Trecho:
<<<<
A etapa de trabalho de campo visou localizar e registrar, em Tiradentes e no entorno, as plantas úteis e medicinais recuperadas na obra. Foram feitas excursões que possibilitaram localizar e capturar imagens atuais de diversas espécies. Parte dos trabalhos contou com a colaboração de Luiz Cruz, conhecedor da flora local. Outras expedições foram apoiadas pelo Instituto Estadual de Florestas (IEF) de São João del-Rei. Imagens de dezenas de plantas foram obtidas tanto no município de Tiradentes quanto nas serras de São José e dos Lenheiros.
Presença regional
Outra etapa do trabalho tem sido realizada nas escolas das redes estadual e municipal da região, utilizando materiais didáticos e de divulgação científica sobre plantas medicinais desenvolvidos anteriormente pelo Centro Especializado em Plantas Aromáticas, Medicinais e Tóxicas (Ceplamt) da UFMG, criado há mais de uma década por Graça Lins Brandão. O material inclui publicações, documentários, aulas em CDs e um kit de laboratório, com o qual é possível executar testes simples para identificação dos princípios ativos das plantas.
>>>>
Exercícios propostos:
a: Diga se cada afirmação concorda com o trecho sobre plantas medicinais em Tiradentes: (i) Luiz Cruz colaborou em parte dos trabalhos de campo; (ii) o Ceplamt foi criado pelo Instituto Estadual de Florestas; (iii) o kit de laboratório permite testes para identificar princípios ativos das plantas.
b: Segundo o trecho sobre plantas medicinais em Tiradentes, em quais serras foram obtidas imagens de plantas?
c: Prolongue o texto sobre as plantas medicinais de Tiradentes a partir da última frase apresentada.

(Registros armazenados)
<<<<
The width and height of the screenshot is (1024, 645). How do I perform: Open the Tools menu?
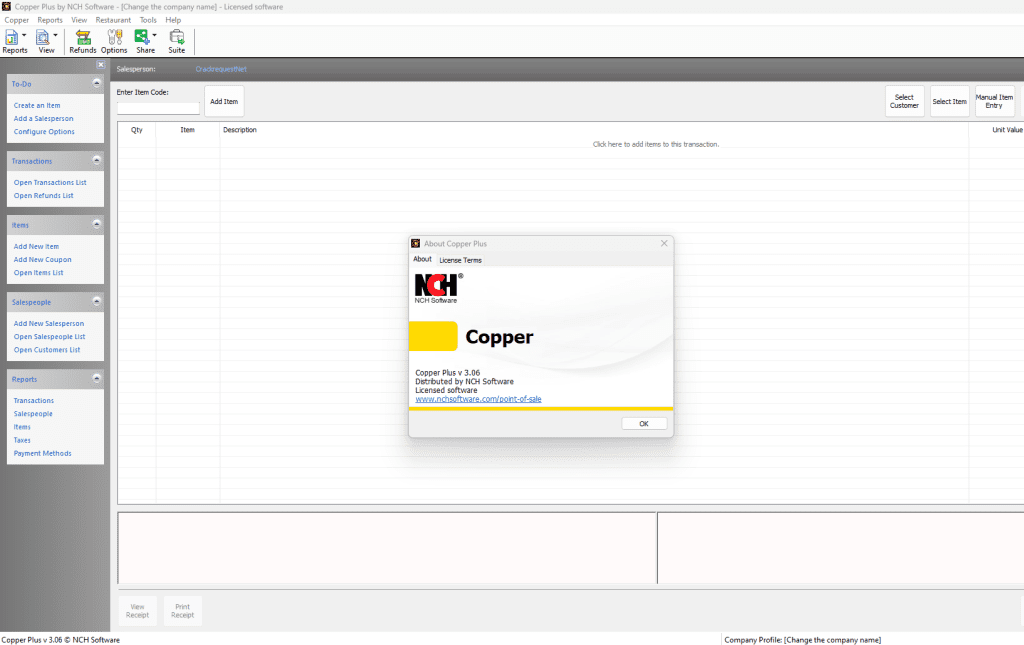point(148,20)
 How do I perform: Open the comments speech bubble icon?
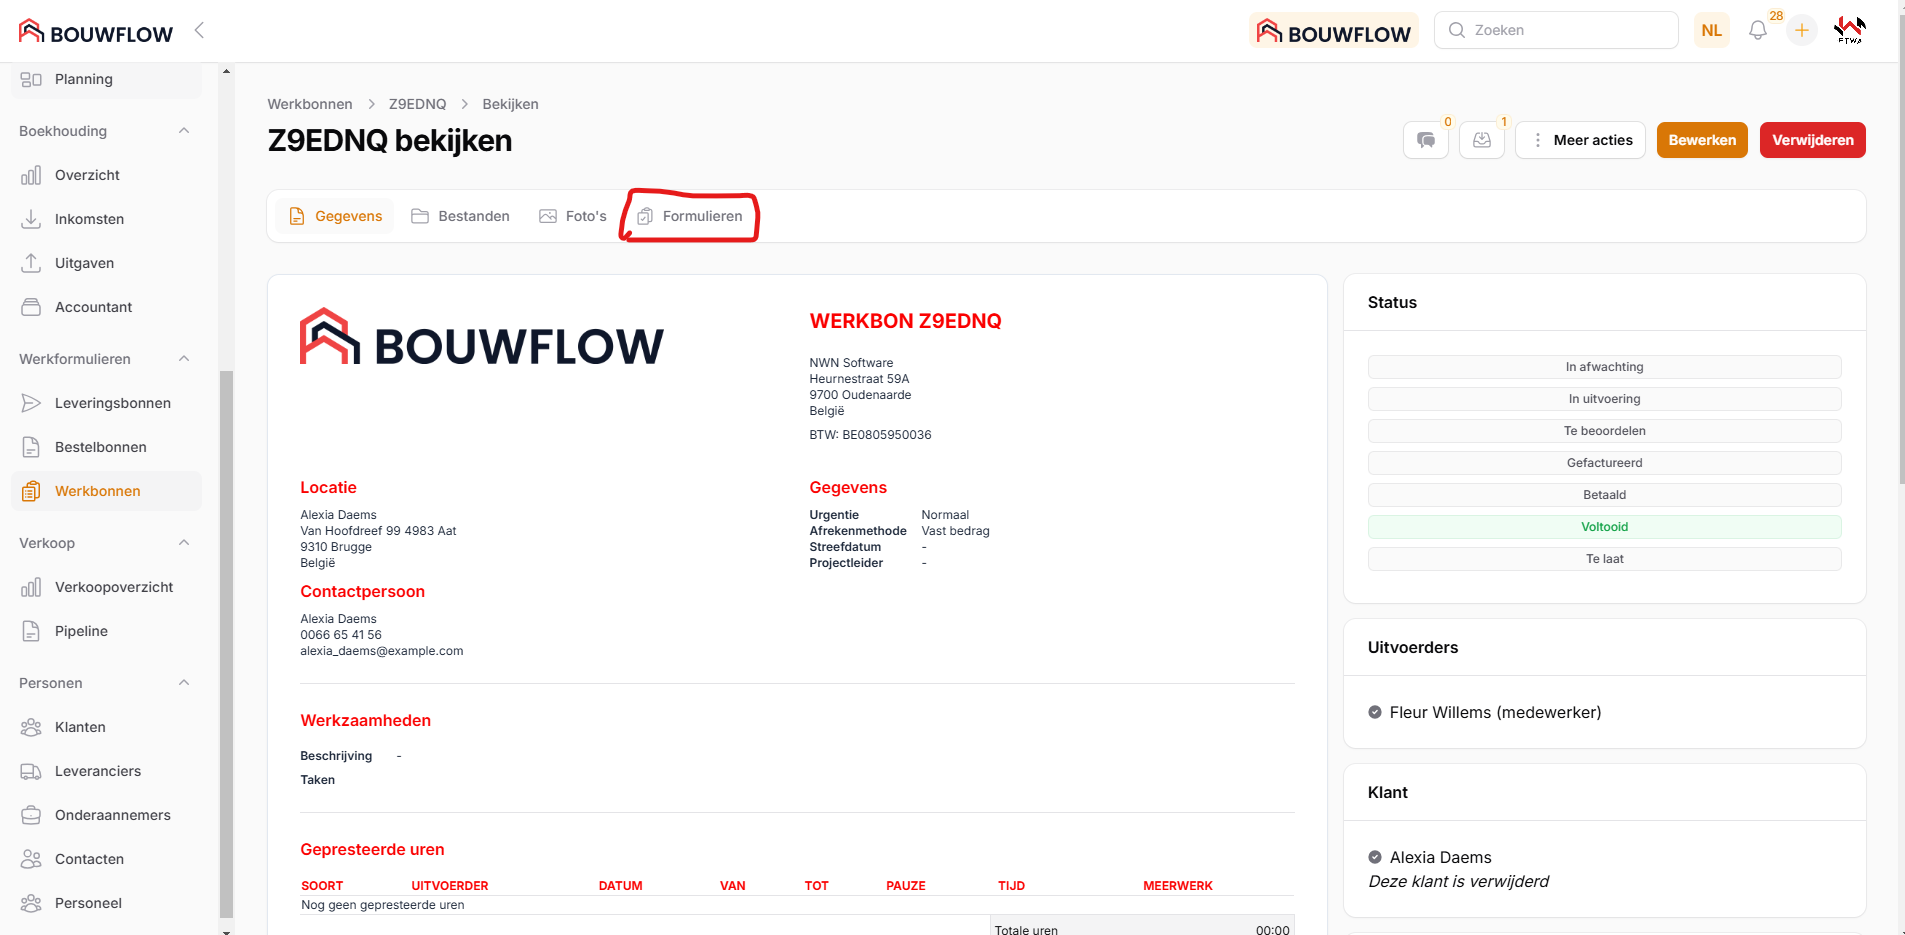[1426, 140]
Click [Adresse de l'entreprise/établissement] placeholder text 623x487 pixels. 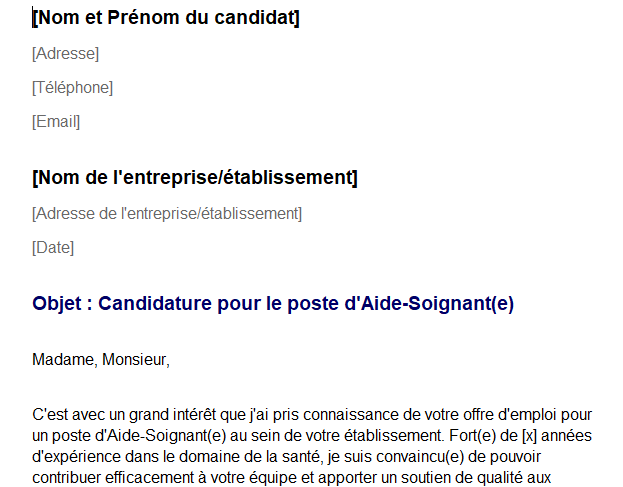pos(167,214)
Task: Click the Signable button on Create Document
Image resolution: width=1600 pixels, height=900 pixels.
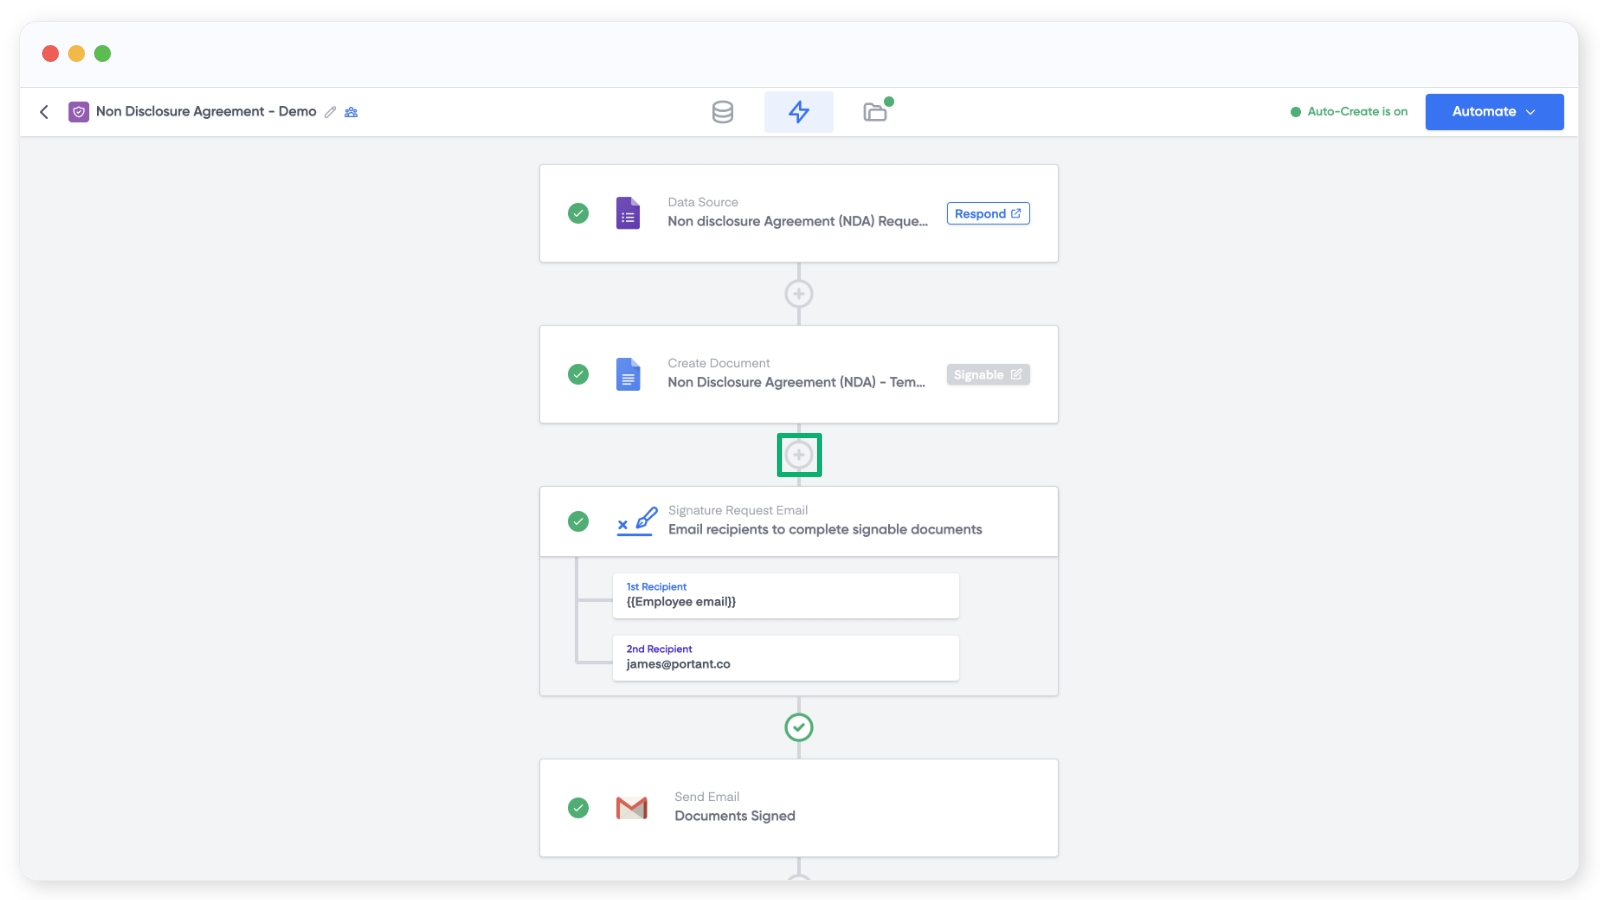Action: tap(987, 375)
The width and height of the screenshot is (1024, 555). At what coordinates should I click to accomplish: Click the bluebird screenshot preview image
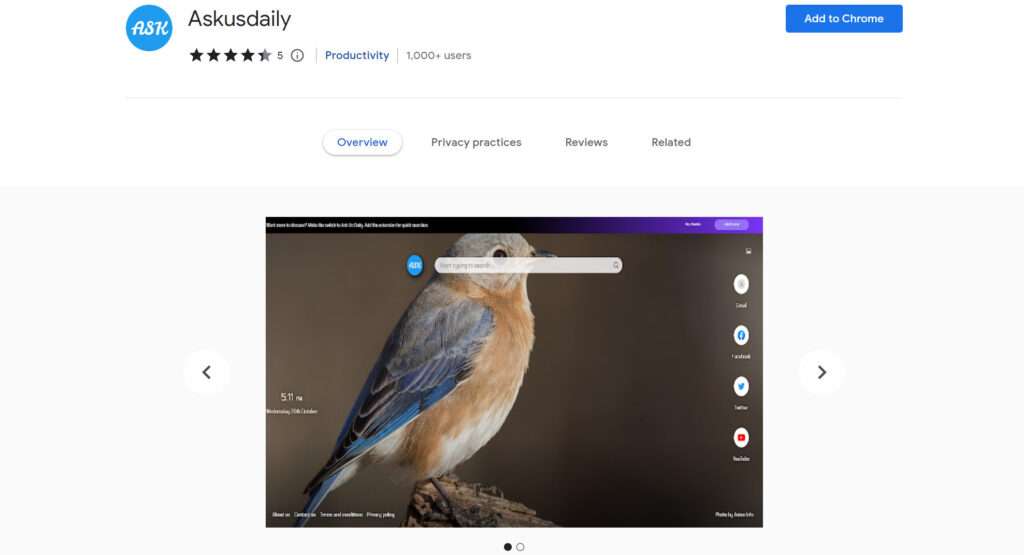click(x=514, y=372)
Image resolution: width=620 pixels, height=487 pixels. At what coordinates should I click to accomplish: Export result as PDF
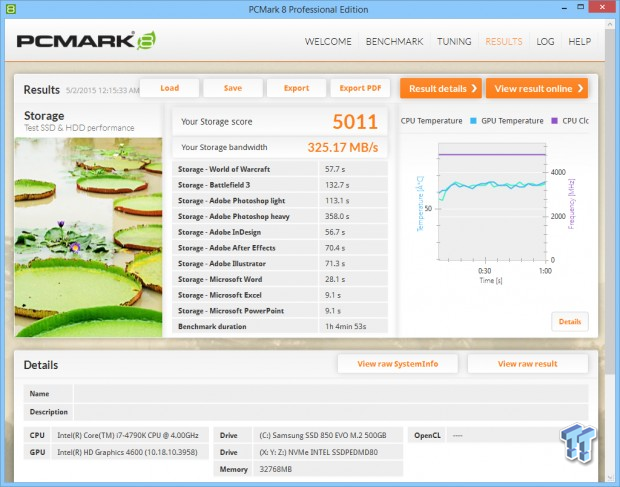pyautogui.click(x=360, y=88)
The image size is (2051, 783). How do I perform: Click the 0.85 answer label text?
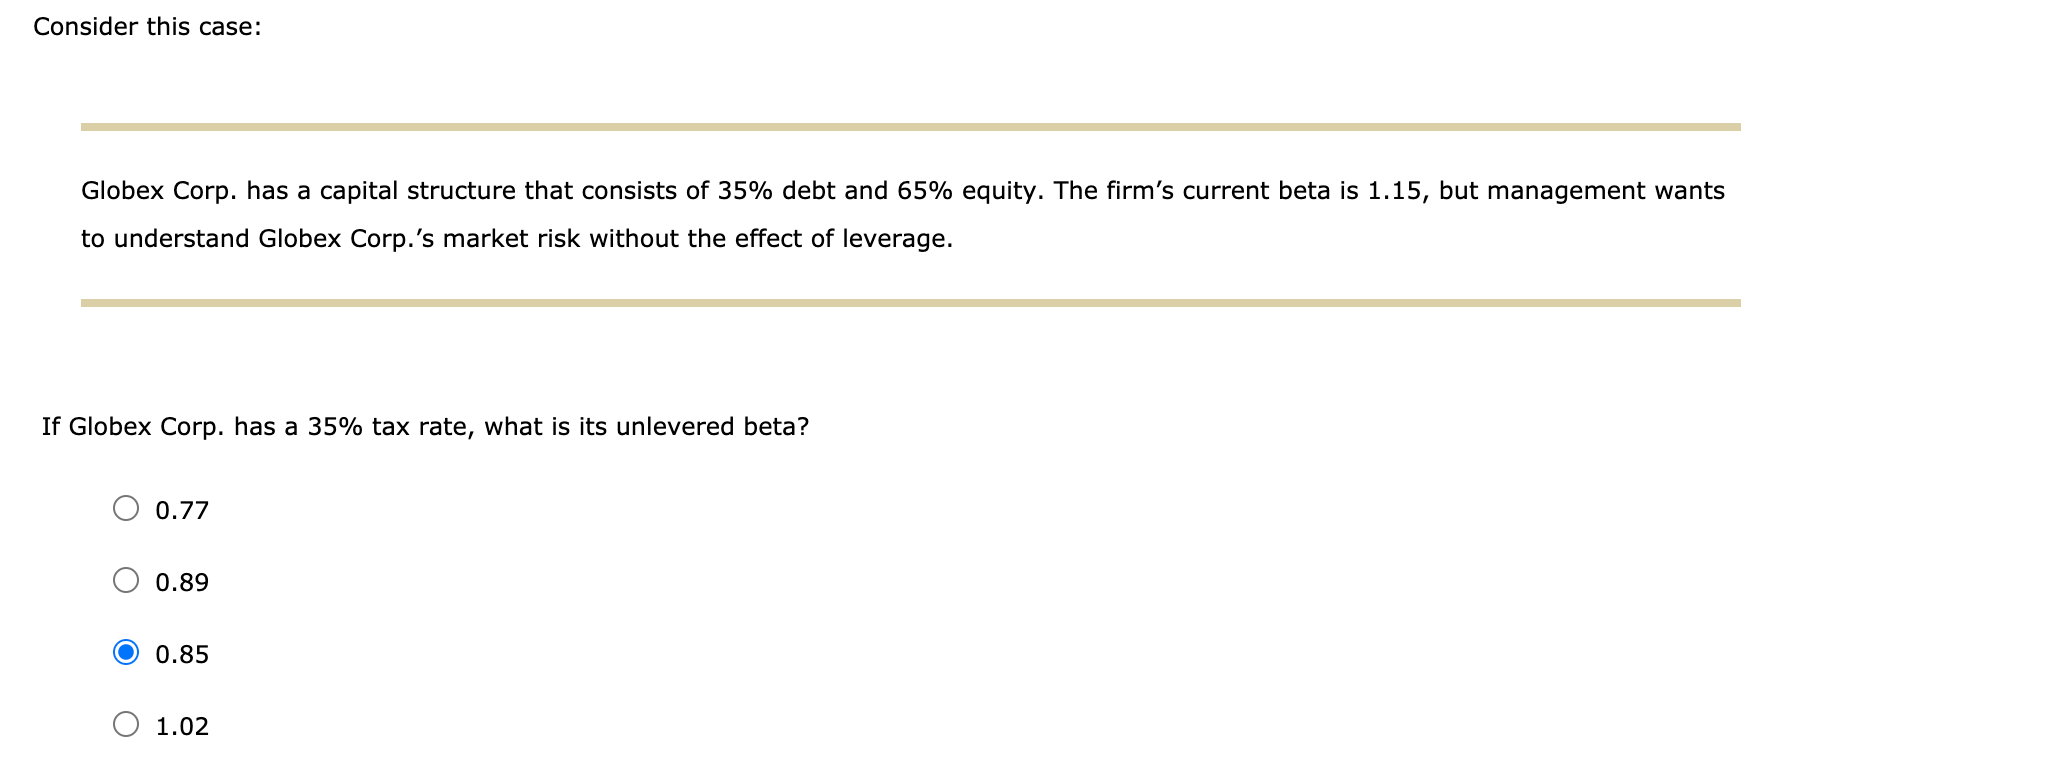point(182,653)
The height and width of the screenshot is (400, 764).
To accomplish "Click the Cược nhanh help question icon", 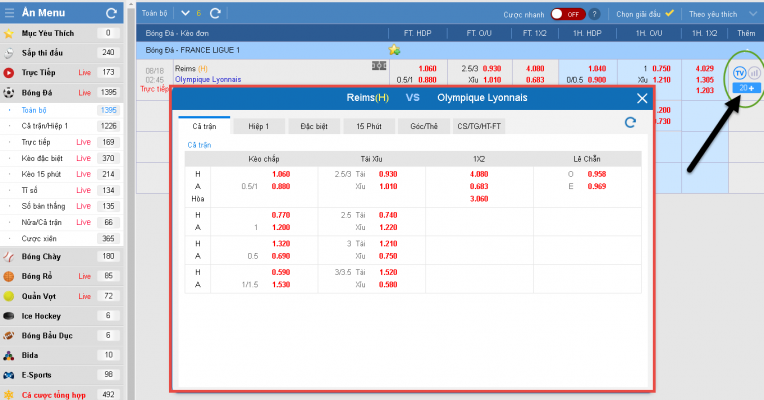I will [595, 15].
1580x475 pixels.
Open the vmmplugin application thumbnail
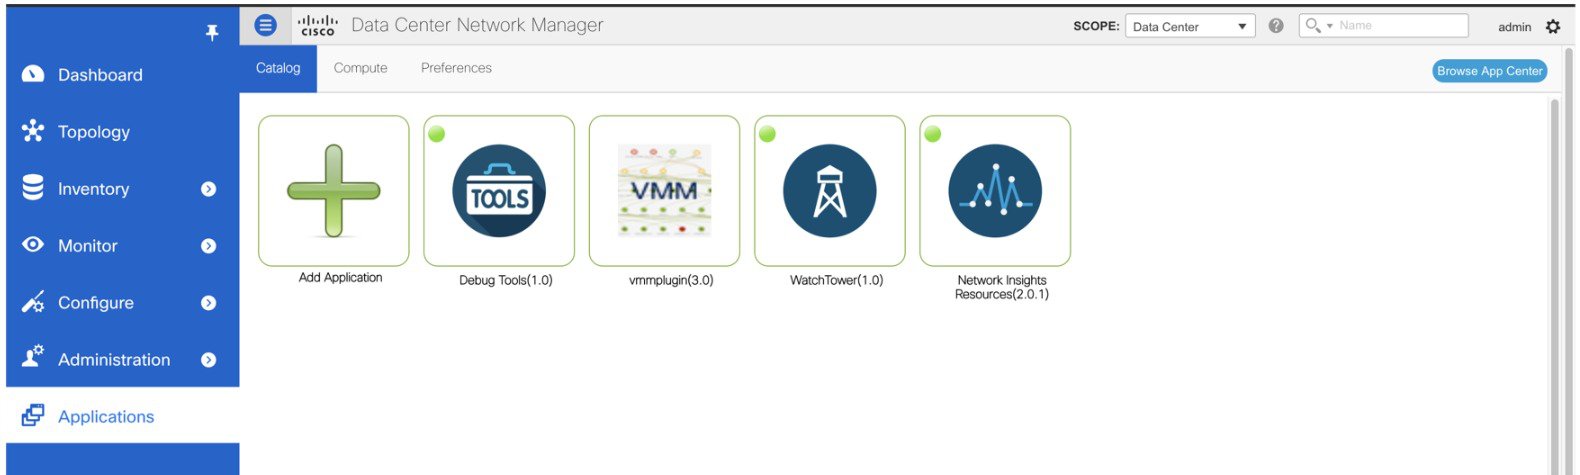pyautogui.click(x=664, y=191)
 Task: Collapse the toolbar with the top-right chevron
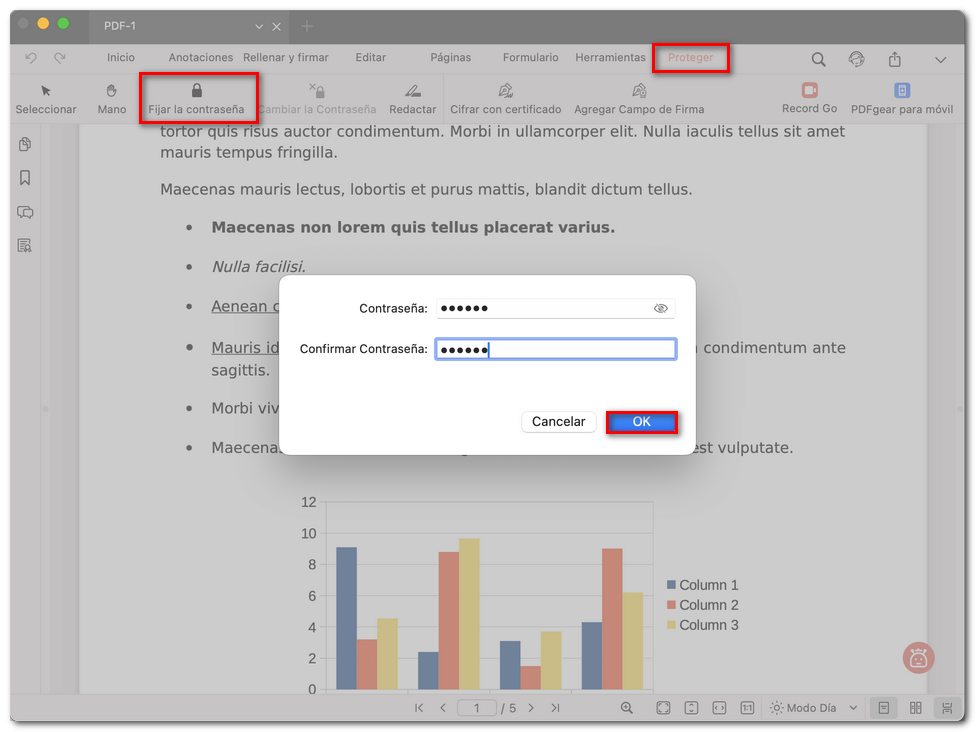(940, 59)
>>>>
Gabarito:
a:
(i) Sim: "Parte dos trabalhos contou com a colaboração de Luiz Cruz, conhecedor da flora local."
(ii) Não: "criado há mais de uma década por Graça Lins Brandão"
(iii) Sim: "um kit de laboratório, com o qual é possível executar testes simples para identificação dos princípios ativos das plantas"

b: Nas serras de São José e dos Lenheiros.

c:
Em reuniões com os órgãos municipais e estadual de educação, no fim de 2017, foram planejadas ações conjuntas, como treinamento de professores para conhecer os aspectos técnico-científicos das plantas medicinais, a fim de enriquecer o ensino de ciências. Desde então, já foram realizadas oficinas e visitas às escolas, com o objetivo de conhecer as condições de trabalho dos professores e verificar a existência de infraestrutura, como laboratório e horta, para programação de atividades locais.
A pesquisadora relata o grande interesse e a participação dos estudantes nas atividades, “especialmente naquelas relacionadas à manipulação de vidrarias e outros materiais de laboratório”. Segundo ela, o conjunto de informações, antigas e atuais, obtido durante a pesquisa subsidiará a preparação de novos materiais que serão distribuídos nas escolas. Também está prevista, para julho deste ano, montagem de exposição, acompanhada de oficinas sobre plantas medicinais, nas dependências do Museu Casa Padre Toledo, no Campus Cultural UFMG em Tiradentes.
A obra Florae Fluminensis, escrita por encomenda do vice-rei do Brasil, Luís de Vasconcelos e Sousa, só foi publicada de 1825 a 1831, após a morte do autor. “A trajetória do Frei Vellozo é muito similar à dos cientistas brasileiros dos dias atuais, que convivem com a retirada de financiamento e com a falta de reconhecimento do valor do seu trabalho”, compara Maria das Graças.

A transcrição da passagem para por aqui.